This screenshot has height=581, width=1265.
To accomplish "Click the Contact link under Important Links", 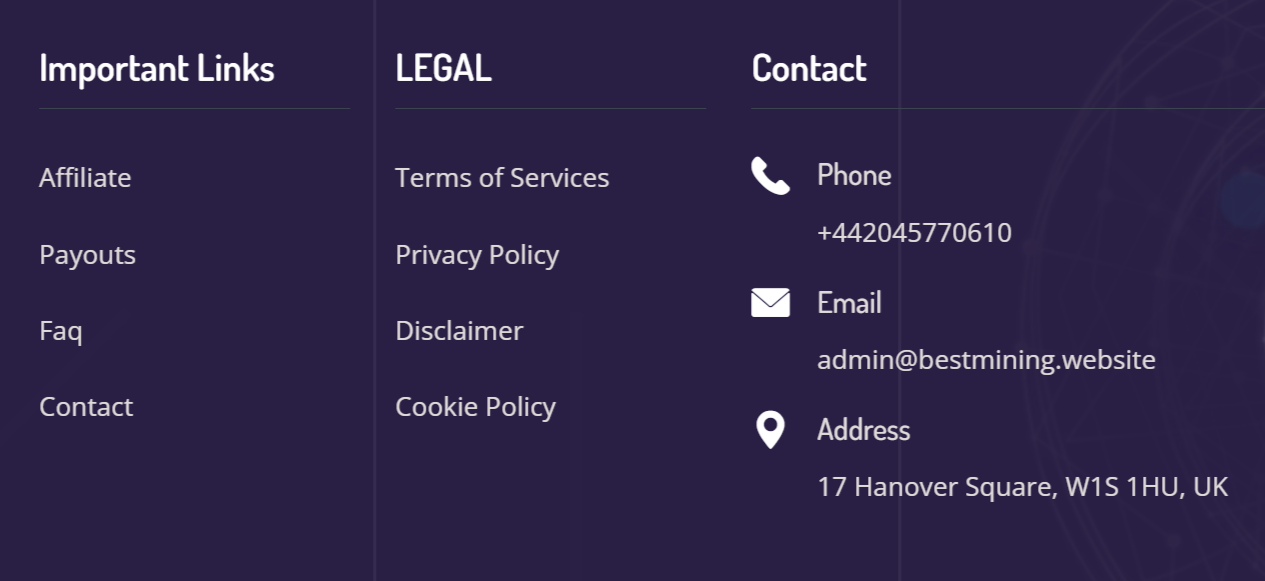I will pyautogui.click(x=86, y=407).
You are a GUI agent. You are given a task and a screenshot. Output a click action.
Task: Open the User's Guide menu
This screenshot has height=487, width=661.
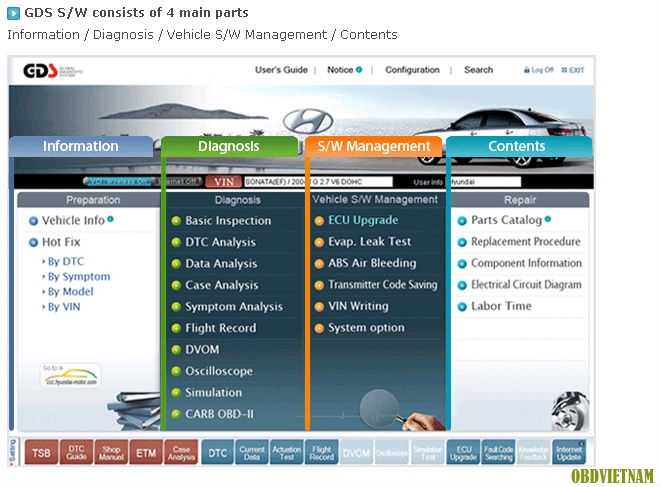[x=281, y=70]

┄┄┄┄┄┄┄┄┄┄┄┄┄┄┄┄┄┄┄┄

▸ WORK REQUIRED
The lines to retype begin with the one containing "Task: Open the User's Guide menu" and end with the last line of the records. Reproduce them exactly and omit the pictures.

▸ EXERCISE SOLUTION
Task: Open the User's Guide menu
This screenshot has height=487, width=661.
[x=281, y=70]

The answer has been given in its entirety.